What really made me decide to swear left handed actions off for good was when I started to experiment with surplus mausers. The more I tinkered with them and shot them, the less satisfied I became with the limited choices available to me as a left handed shooter. I also started to become dissatisfied with the quality of a lot of the commercial bolt actions out there, which prompted me to develop a preference for the generally higher quality controlled feed rifles. That pushed me even more toward right hand actions because most left hand bolt actions are push feeds.
A few years ago, I bought my last left hand rifle
(a beautiful little CZ 452 in 22LR), learned how to run a right hand action from the left side, and never looked back. By way of explanation, what I am trying to say is that I really don't think it is worthwhile to get hung up on left hand bolt actions. I have been a lot happier with my rifles since I stopped buying left hand actions. Ultimately, I believe you will find broader and more satisfying choices available to you in the world of right hand bolt actions.

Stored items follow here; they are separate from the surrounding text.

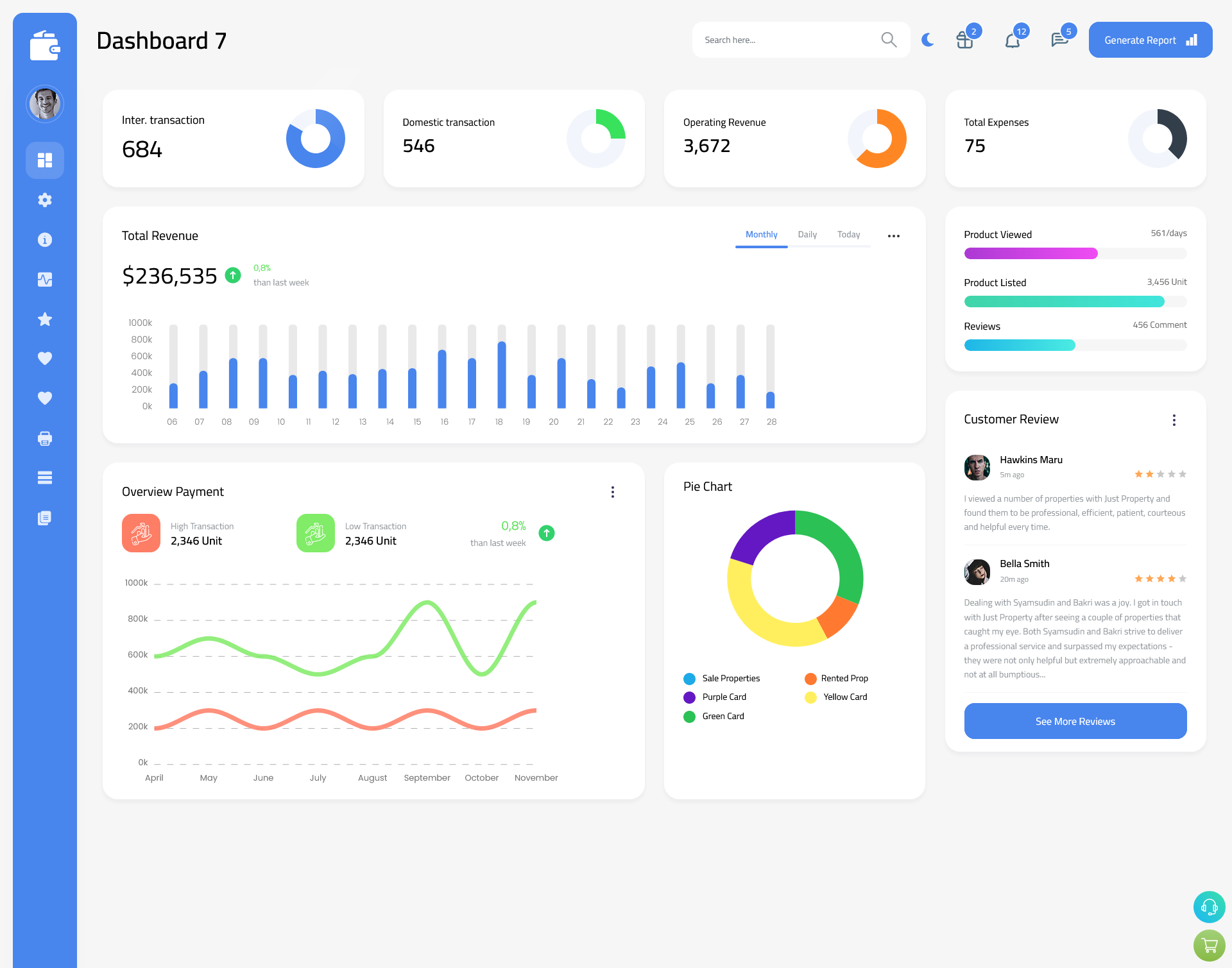
Task: Select the analytics chart icon
Action: pos(44,279)
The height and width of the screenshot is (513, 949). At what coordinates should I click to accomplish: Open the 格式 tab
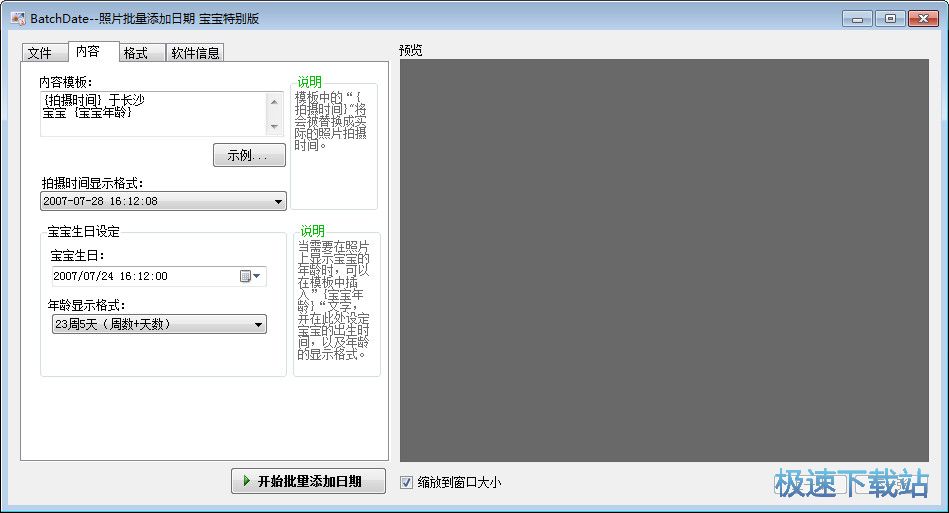tap(136, 53)
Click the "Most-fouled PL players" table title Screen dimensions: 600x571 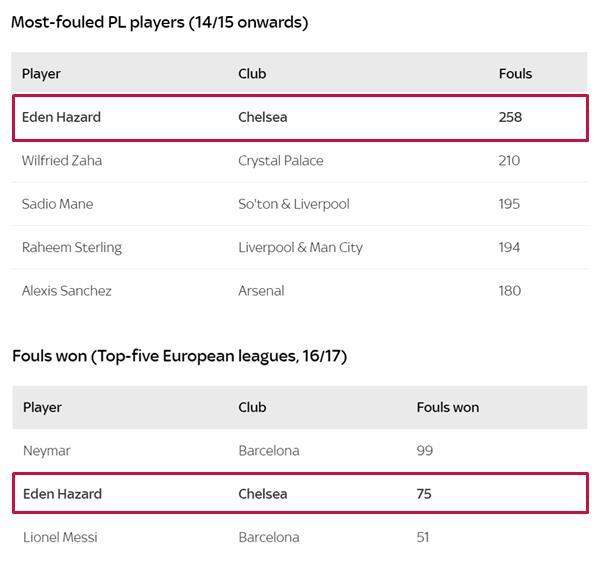[x=159, y=22]
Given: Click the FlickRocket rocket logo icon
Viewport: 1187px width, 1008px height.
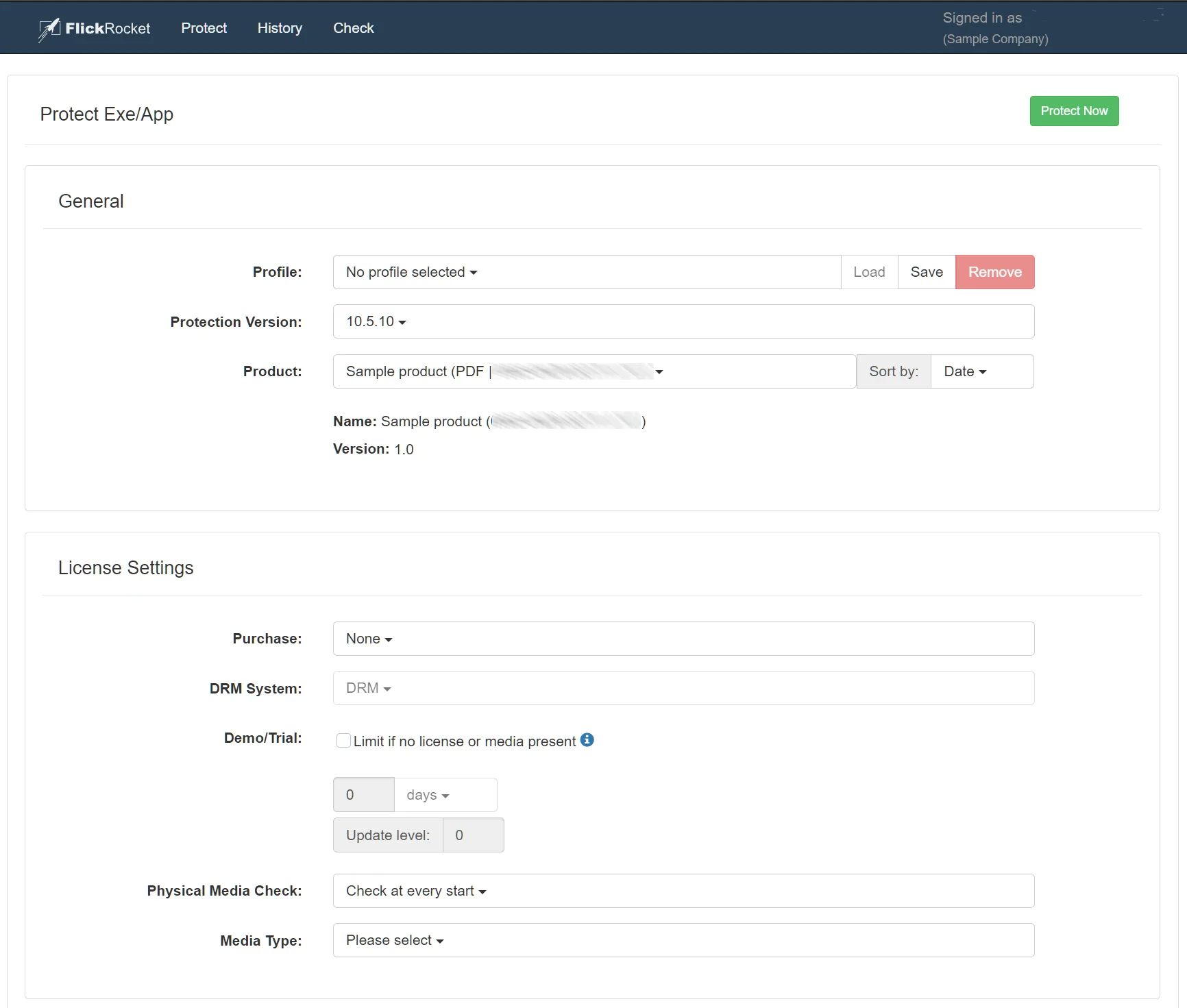Looking at the screenshot, I should [x=49, y=29].
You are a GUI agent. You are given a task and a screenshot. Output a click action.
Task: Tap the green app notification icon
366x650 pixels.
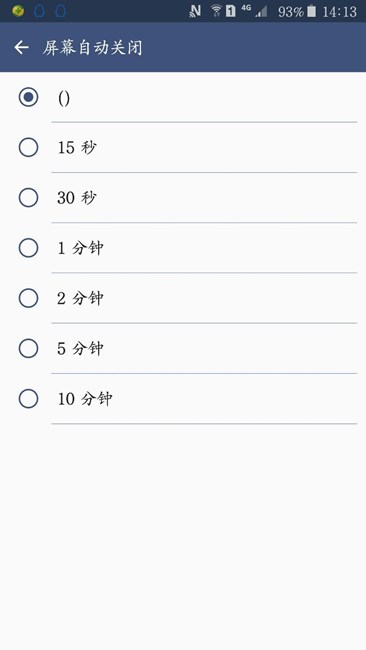[x=18, y=11]

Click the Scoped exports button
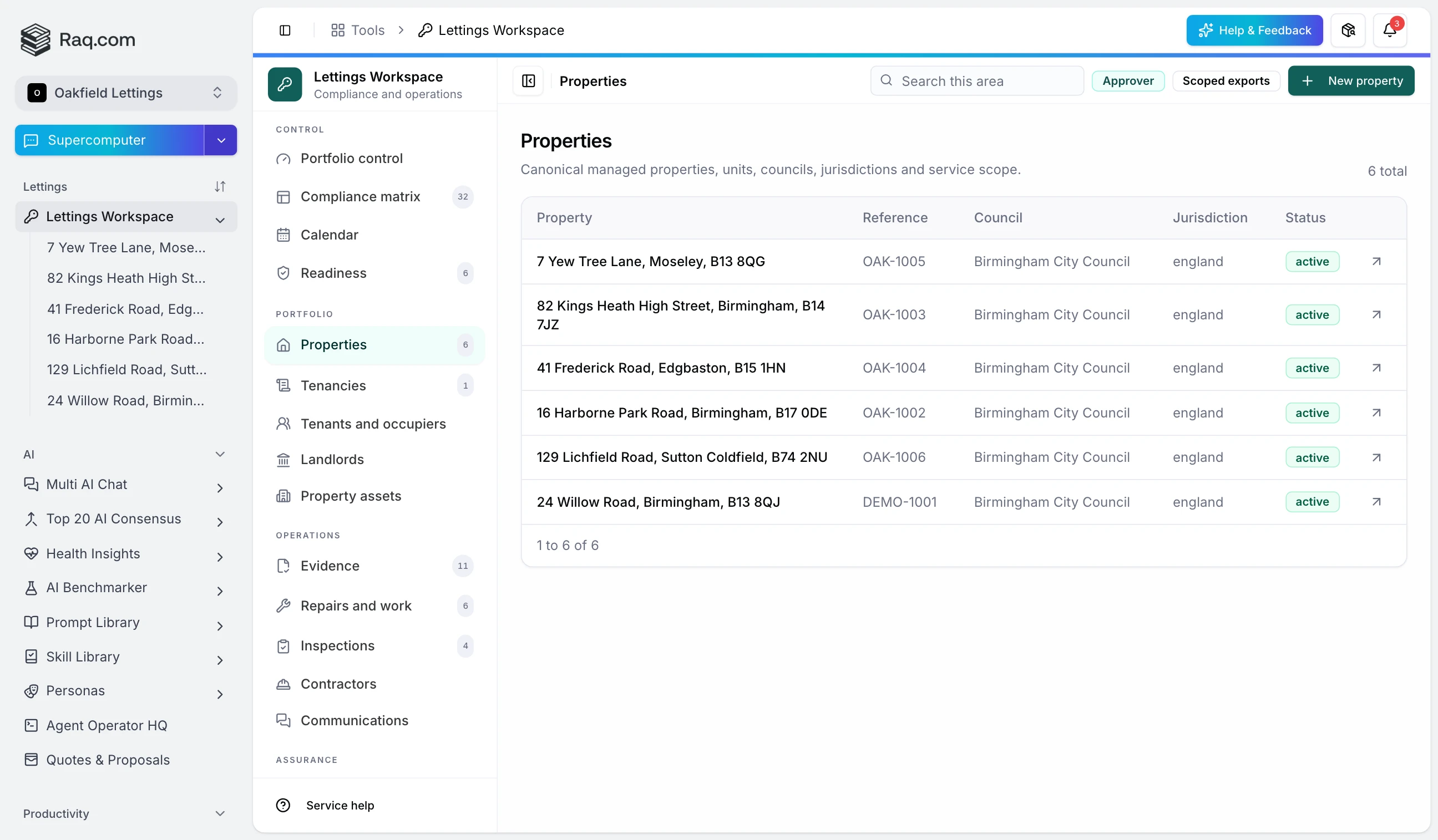coord(1226,80)

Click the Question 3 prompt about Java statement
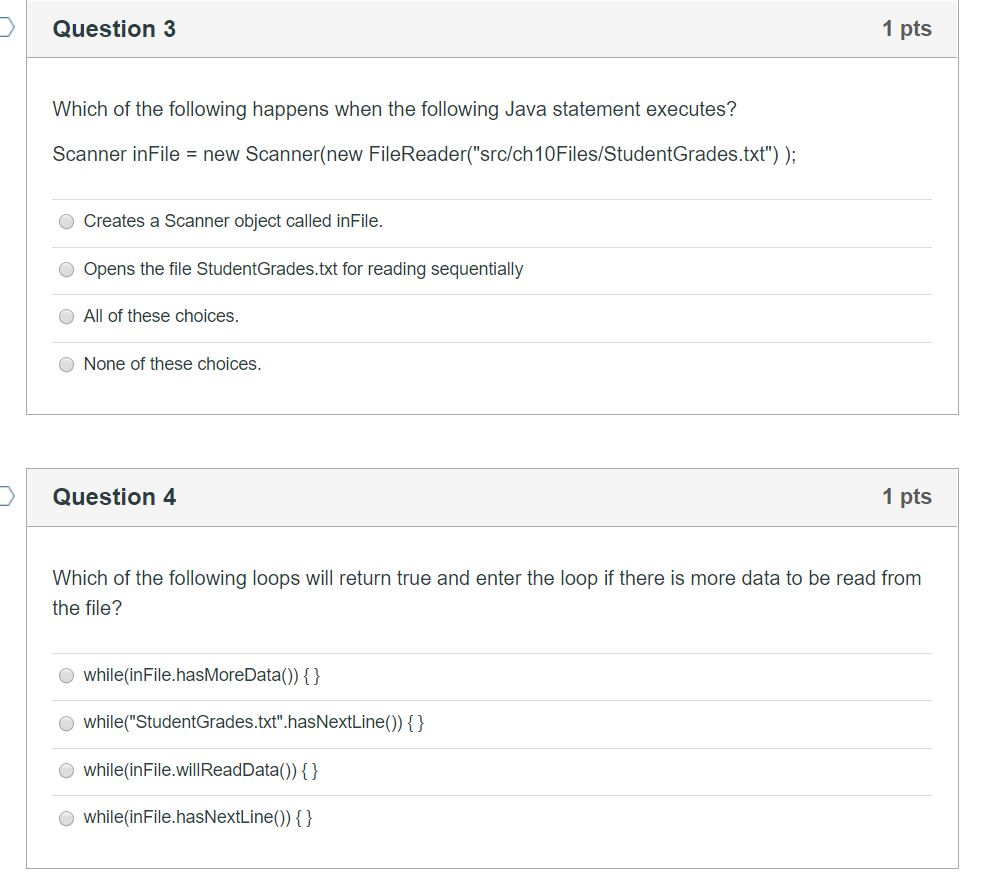pyautogui.click(x=395, y=109)
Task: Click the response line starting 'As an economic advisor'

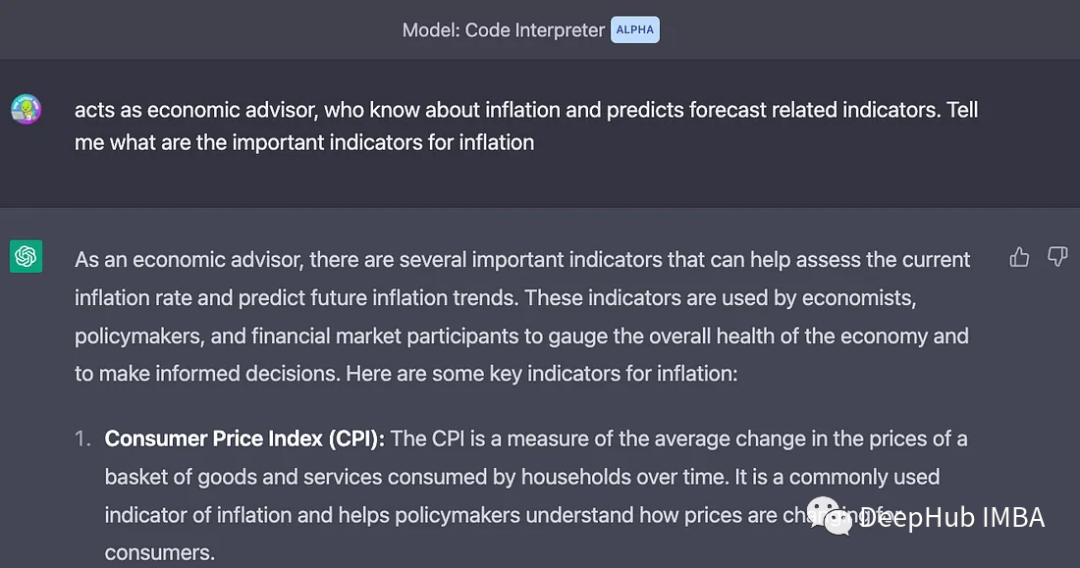Action: [x=522, y=260]
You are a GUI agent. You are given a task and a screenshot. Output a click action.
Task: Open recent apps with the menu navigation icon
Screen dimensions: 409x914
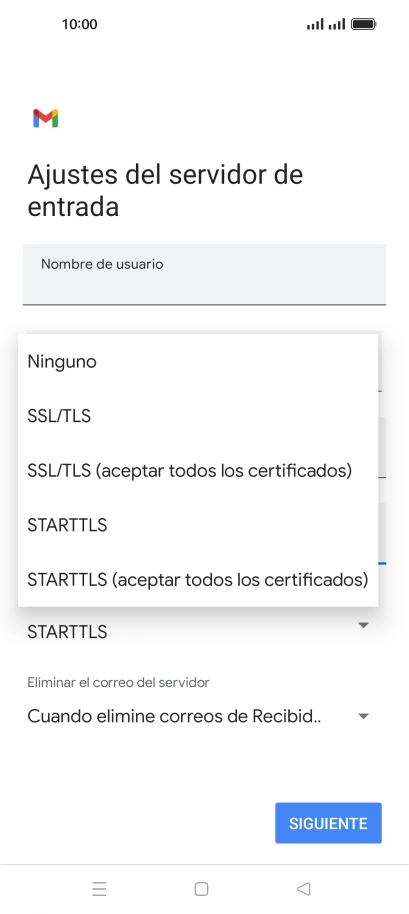point(99,889)
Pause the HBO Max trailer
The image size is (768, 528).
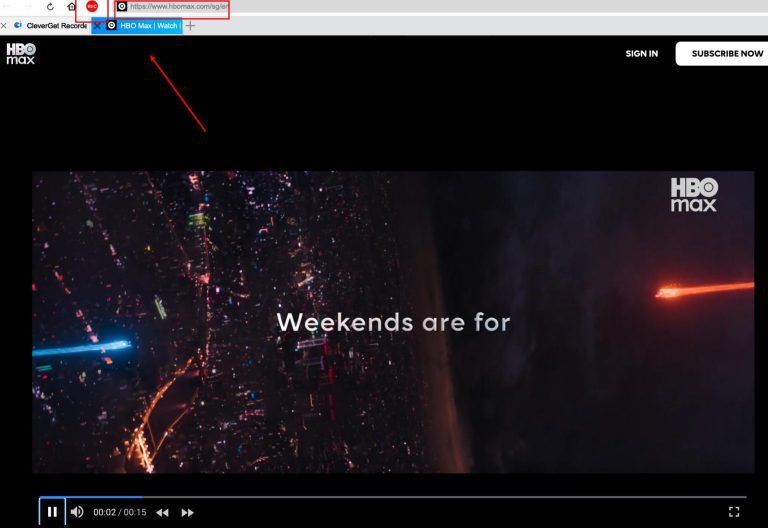pyautogui.click(x=52, y=512)
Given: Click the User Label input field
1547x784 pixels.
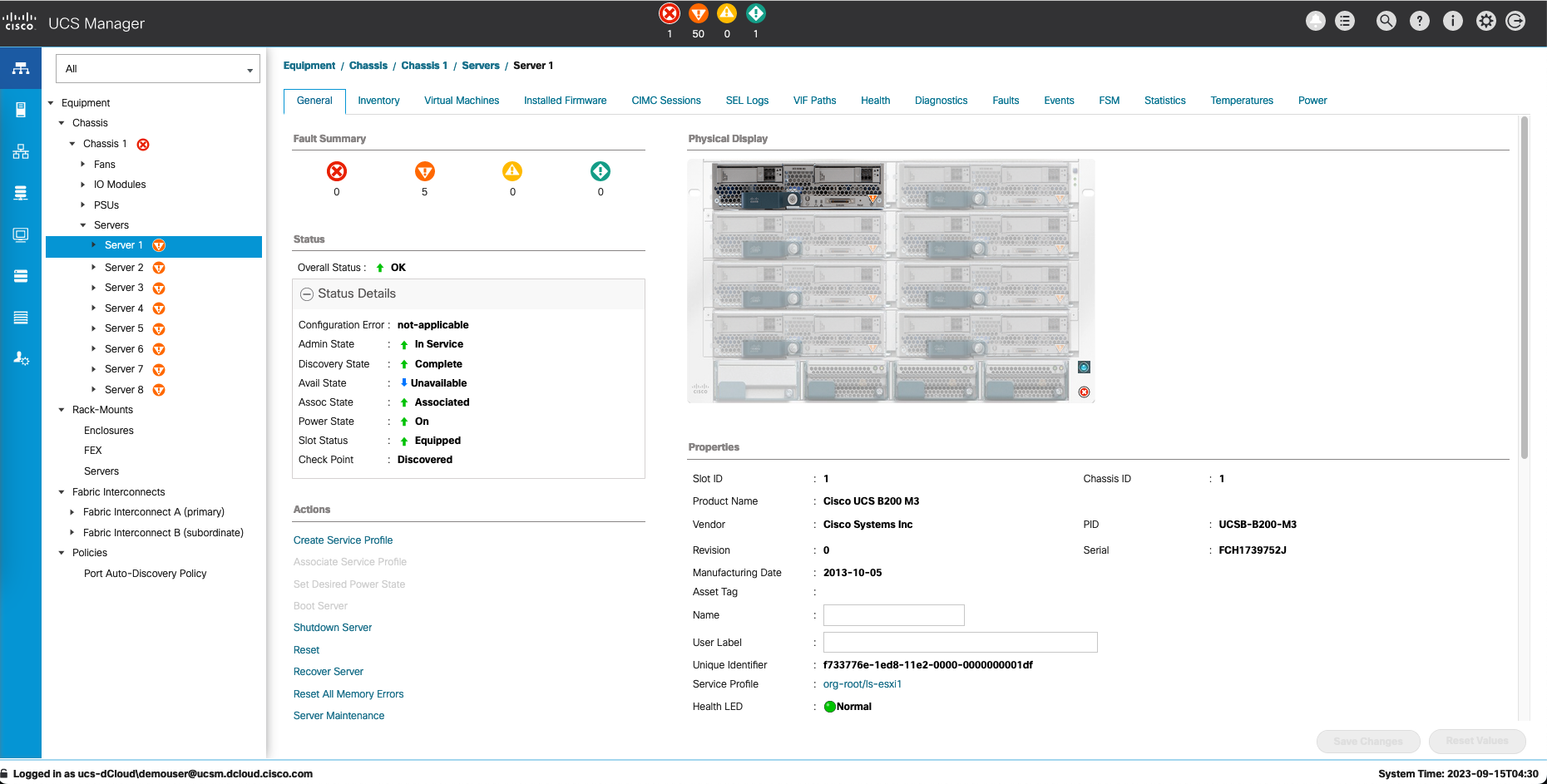Looking at the screenshot, I should point(960,643).
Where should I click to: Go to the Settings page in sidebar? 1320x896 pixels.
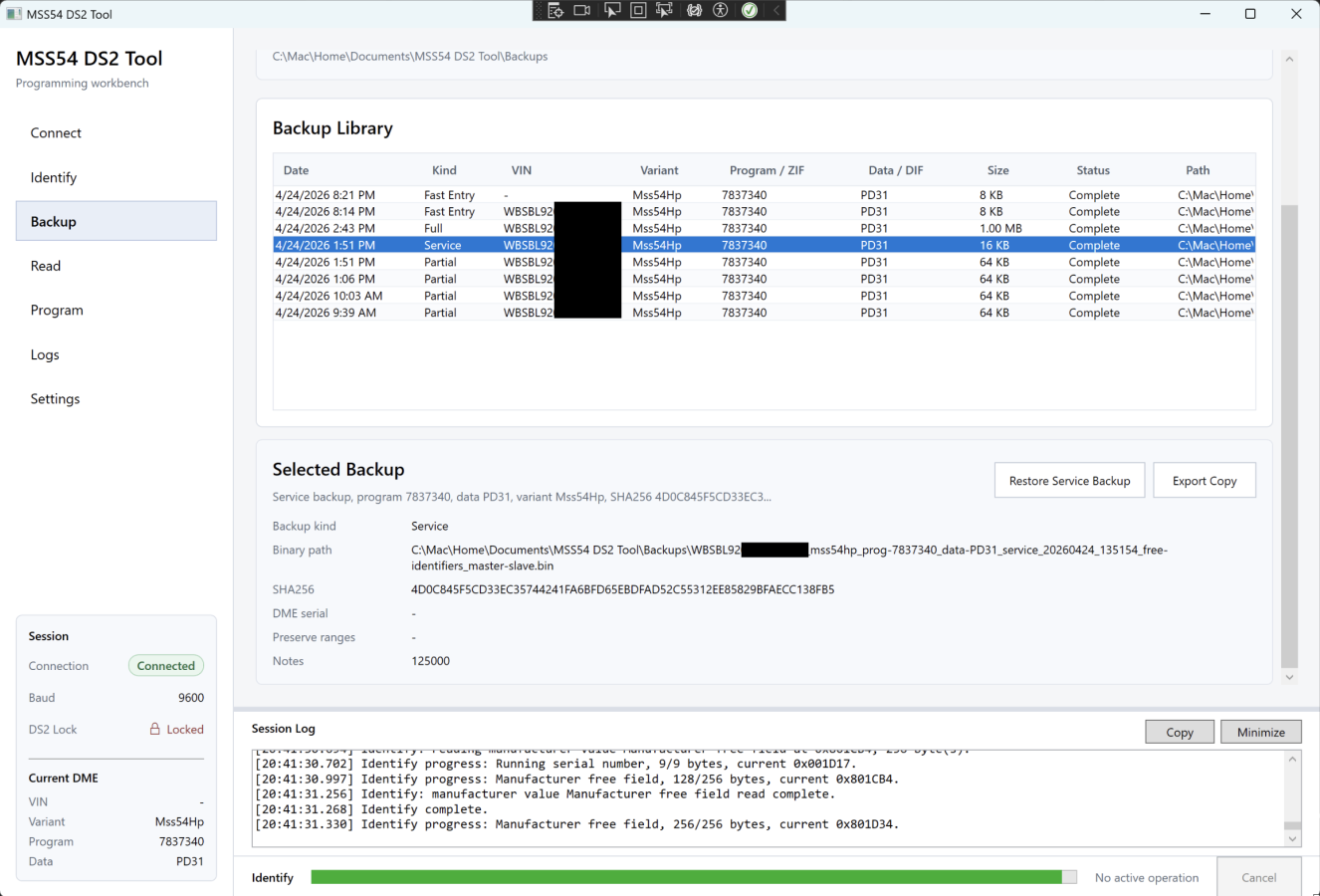tap(55, 399)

Aside from that, my second piece of advice is to supplement your primary rifle with a .223 that has at least a 1/9 twist (1/8 is better, if you can find it). The .223 will allow cheap practice and conserve the barrel life of your primary rifle. For many years, I recommended a good quality .22LR for that purpose. However, recent rimfire ammo shortages have caused me to reconsider that. If one handloads, it is possible to load and shoot cast lead bullets from a .223 for about the same cost to shoot .22LR and sometimes for less than it costs to shoot rimfire ammo. One can load a .223 from rimfire level performance all the way to full power heavy bullet loads. That kind of versatility allows for quality, inexpensive practice of shooting fundamentals and more advanced skills like reading and compensating for wind and mirage.
In summary, my advice is this:
1. Don't allow yourself to get too hung up on LH rifles.
2. Buy a .223 for a practice rifle.
3. Plan to handload for your rifles.